Aug 3, 2016

Nix those winter demotivators

We’re smack bang in the middle of the chilly season – and our motivation is fading… Try these tips from personal trainer and nutritionist Michael Hermann to boost your willpower and enhance your fitness:

Gear up: If you’re cold, you will naturally feel more lethargic and less motivated to workout. Get some new winter workout gear that look fab and feel comfy too – essentials include winter compression tights, running jacket that keeps you warm but still breathes and training socks that don’t leave your shoes full of sweat and bad blisters.

Eat for the season:
Nutrition is powerful at raising core temperature. Drop summer salads and warm yourself up with slow cooked meals, stir fries, and homemade soups – the big ingredient you want to include in all of these is lean protein as it increases the thermic effect of feeding (TEF) and raises core temperature significantly compared to carbs and fat.

Tweak your training:
While summer might have seen you sweating it out in the sunshine or taking runs after work, these workouts aren’t going to cut it in winter. Try training in the afternoon, inside a warm and bright gym with weights and friends. If you want to get in and out quickly, throw out the bicep curls and isolated exercises and go for the bigger whole-body movements that are more metabolic such as squats, presses, deadlifts, rows and lunges.

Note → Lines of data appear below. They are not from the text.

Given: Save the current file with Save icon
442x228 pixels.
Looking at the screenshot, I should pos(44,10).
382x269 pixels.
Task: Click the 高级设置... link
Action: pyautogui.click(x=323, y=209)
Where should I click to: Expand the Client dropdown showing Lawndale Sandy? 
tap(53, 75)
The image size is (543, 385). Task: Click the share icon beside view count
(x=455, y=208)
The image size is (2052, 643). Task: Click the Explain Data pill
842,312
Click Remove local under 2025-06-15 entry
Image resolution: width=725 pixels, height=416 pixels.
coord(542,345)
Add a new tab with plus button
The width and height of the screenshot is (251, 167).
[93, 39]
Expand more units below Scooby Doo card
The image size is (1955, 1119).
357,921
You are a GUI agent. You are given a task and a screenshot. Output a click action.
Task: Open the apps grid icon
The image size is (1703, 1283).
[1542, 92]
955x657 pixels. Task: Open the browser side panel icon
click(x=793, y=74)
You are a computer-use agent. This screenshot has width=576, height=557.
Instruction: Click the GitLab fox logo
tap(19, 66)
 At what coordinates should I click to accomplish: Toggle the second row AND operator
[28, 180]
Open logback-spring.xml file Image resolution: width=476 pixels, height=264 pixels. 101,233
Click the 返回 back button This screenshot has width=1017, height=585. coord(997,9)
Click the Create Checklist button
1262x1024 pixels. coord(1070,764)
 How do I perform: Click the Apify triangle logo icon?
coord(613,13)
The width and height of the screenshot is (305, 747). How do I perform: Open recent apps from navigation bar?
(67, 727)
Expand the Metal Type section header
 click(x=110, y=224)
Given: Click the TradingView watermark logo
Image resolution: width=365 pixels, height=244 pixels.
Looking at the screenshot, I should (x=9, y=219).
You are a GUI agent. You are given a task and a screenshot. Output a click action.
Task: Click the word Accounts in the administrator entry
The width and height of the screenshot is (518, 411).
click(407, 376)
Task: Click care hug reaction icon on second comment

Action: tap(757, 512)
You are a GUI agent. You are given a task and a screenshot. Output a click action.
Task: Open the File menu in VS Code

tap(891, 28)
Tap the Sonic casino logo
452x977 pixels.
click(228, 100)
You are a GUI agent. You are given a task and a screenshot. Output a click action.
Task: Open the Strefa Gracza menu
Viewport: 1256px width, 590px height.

Higher intensity training not only gets the blood pumping more but expends a lot of calories both during exercise and up to 48 hours after through a raised metabolic rate, making it the perfect way to train in winter.

Get your R&R:
It’s okay to take things down a notch and give your body a chance for extra recovery. If an early morning workout is your goal, make sure you allow adequate rest. When you finish a workout, relax in a salt bath after training as opposed to showering – this is another method that keeps you warm but also helps with muscle repair. Finally, spend extra time on the foam roller, take yourself to a heated yoga class or simply take things a little easier with some slow cardio followed by lower body releases. Stick to a routine but also, give yourself a break.